→ Records to process
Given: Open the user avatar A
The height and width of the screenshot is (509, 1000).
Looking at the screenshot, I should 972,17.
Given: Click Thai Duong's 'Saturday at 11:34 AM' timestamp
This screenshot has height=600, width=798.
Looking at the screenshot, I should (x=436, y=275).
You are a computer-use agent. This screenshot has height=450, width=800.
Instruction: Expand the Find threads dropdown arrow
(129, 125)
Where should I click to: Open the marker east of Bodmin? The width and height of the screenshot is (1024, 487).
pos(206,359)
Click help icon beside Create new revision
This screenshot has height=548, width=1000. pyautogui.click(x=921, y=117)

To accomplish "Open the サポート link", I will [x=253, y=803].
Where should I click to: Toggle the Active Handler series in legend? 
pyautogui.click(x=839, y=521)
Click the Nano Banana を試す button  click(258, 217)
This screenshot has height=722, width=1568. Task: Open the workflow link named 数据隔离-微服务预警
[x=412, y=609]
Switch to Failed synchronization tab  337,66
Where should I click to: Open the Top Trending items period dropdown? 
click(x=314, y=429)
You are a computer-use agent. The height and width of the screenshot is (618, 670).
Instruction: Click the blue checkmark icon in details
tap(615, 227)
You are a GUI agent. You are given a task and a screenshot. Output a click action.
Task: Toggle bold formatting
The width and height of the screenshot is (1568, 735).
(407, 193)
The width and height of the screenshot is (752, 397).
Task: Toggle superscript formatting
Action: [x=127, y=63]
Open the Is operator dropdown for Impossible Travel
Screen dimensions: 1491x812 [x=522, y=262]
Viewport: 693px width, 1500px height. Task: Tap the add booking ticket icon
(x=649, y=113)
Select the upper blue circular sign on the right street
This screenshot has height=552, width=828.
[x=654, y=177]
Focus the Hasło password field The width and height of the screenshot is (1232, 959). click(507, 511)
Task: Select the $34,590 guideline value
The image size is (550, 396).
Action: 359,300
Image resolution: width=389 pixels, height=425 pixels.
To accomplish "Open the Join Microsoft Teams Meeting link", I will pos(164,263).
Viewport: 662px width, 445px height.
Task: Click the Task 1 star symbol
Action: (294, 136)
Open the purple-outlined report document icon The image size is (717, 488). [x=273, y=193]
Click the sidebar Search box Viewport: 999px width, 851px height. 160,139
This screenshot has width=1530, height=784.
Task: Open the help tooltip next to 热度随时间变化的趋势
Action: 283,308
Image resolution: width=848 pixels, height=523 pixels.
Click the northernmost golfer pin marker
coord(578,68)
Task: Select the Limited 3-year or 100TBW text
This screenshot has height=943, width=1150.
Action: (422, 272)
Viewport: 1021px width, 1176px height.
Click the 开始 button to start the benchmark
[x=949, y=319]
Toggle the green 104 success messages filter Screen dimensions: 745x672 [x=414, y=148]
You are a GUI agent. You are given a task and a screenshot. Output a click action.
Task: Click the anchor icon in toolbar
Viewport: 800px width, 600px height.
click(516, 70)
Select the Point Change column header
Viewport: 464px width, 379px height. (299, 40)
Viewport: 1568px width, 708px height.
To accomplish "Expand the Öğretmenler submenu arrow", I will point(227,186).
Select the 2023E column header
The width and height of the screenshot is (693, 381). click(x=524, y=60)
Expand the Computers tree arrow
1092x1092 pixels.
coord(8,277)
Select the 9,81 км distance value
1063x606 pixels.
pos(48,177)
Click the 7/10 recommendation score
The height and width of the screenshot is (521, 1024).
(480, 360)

→ Short exercise
Rewrite all of the data above, replacing each "dropdown" with "drop-down menu" and leaving everything else unchanged.

→ Problem solution
Given: Open the user avatar A
The height and width of the screenshot is (509, 1000).
Looking at the screenshot, I should 972,17.
Given: Click Thai Duong's 'Saturday at 11:34 AM' timestamp
This screenshot has height=600, width=798.
Looking at the screenshot, I should (x=436, y=275).
You are a computer-use agent. This screenshot has height=450, width=800.
Instruction: Expand the Find threads drop-down menu arrow
(129, 125)
Where should I click to: Open the marker east of Bodmin? The width and height of the screenshot is (1024, 487).
pos(206,359)
Click help icon beside Create new revision
This screenshot has height=548, width=1000. pyautogui.click(x=921, y=117)

To accomplish "Open the サポート link", I will [x=253, y=803].
Where should I click to: Toggle the Active Handler series in legend? 
pyautogui.click(x=839, y=521)
Click the Nano Banana を試す button  click(258, 217)
This screenshot has height=722, width=1568. Task: Open the workflow link named 数据隔离-微服务预警
[x=412, y=609]
Switch to Failed synchronization tab  337,66
Where should I click to: Open the Top Trending items period drop-down menu? 
click(x=314, y=429)
You are a computer-use agent. The height and width of the screenshot is (618, 670).
Instruction: Click the blue checkmark icon in details
tap(615, 227)
You are a GUI agent. You are given a task and a screenshot. Output a click action.
Task: Toggle bold formatting
The width and height of the screenshot is (1568, 735).
(407, 193)
The width and height of the screenshot is (752, 397).
Task: Toggle superscript formatting
Action: [x=127, y=63]
Open the Is operator drop-down menu for Impossible Travel
Screen dimensions: 1491x812 [x=522, y=262]
Viewport: 693px width, 1500px height. Task: Tap the add booking ticket icon
(x=649, y=113)
Select the upper blue circular sign on the right street
This screenshot has height=552, width=828.
[x=654, y=177]
Focus the Hasło password field The width and height of the screenshot is (1232, 959). click(507, 511)
Task: Select the $34,590 guideline value
The image size is (550, 396).
Action: 359,300
Image resolution: width=389 pixels, height=425 pixels.
To accomplish "Open the Join Microsoft Teams Meeting link", I will pos(164,263).
Viewport: 662px width, 445px height.
Task: Click the Task 1 star symbol
Action: (294, 136)
Open the purple-outlined report document icon The image size is (717, 488). [x=273, y=193]
Click the sidebar Search box Viewport: 999px width, 851px height. 160,139
This screenshot has width=1530, height=784.
Task: Open the help tooltip next to 热度随时间变化的趋势
Action: 283,308
Image resolution: width=848 pixels, height=523 pixels.
Click the northernmost golfer pin marker
coord(578,68)
Task: Select the Limited 3-year or 100TBW text
This screenshot has height=943, width=1150.
Action: (422, 272)
Viewport: 1021px width, 1176px height.
Click the 开始 button to start the benchmark
[x=949, y=319]
Toggle the green 104 success messages filter Screen dimensions: 745x672 [x=414, y=148]
You are a GUI agent. You are given a task and a screenshot. Output a click action.
Task: Click the anchor icon in toolbar
Viewport: 800px width, 600px height.
click(516, 70)
Select the Point Change column header
Viewport: 464px width, 379px height. (299, 40)
Viewport: 1568px width, 708px height.
To accomplish "Expand the Öğretmenler submenu arrow", I will point(227,186).
Select the 2023E column header
The width and height of the screenshot is (693, 381). click(x=524, y=60)
Expand the Computers tree arrow
1092x1092 pixels.
coord(8,277)
Select the 9,81 км distance value
1063x606 pixels.
pos(48,177)
Click the 7/10 recommendation score
The height and width of the screenshot is (521, 1024).
(480, 360)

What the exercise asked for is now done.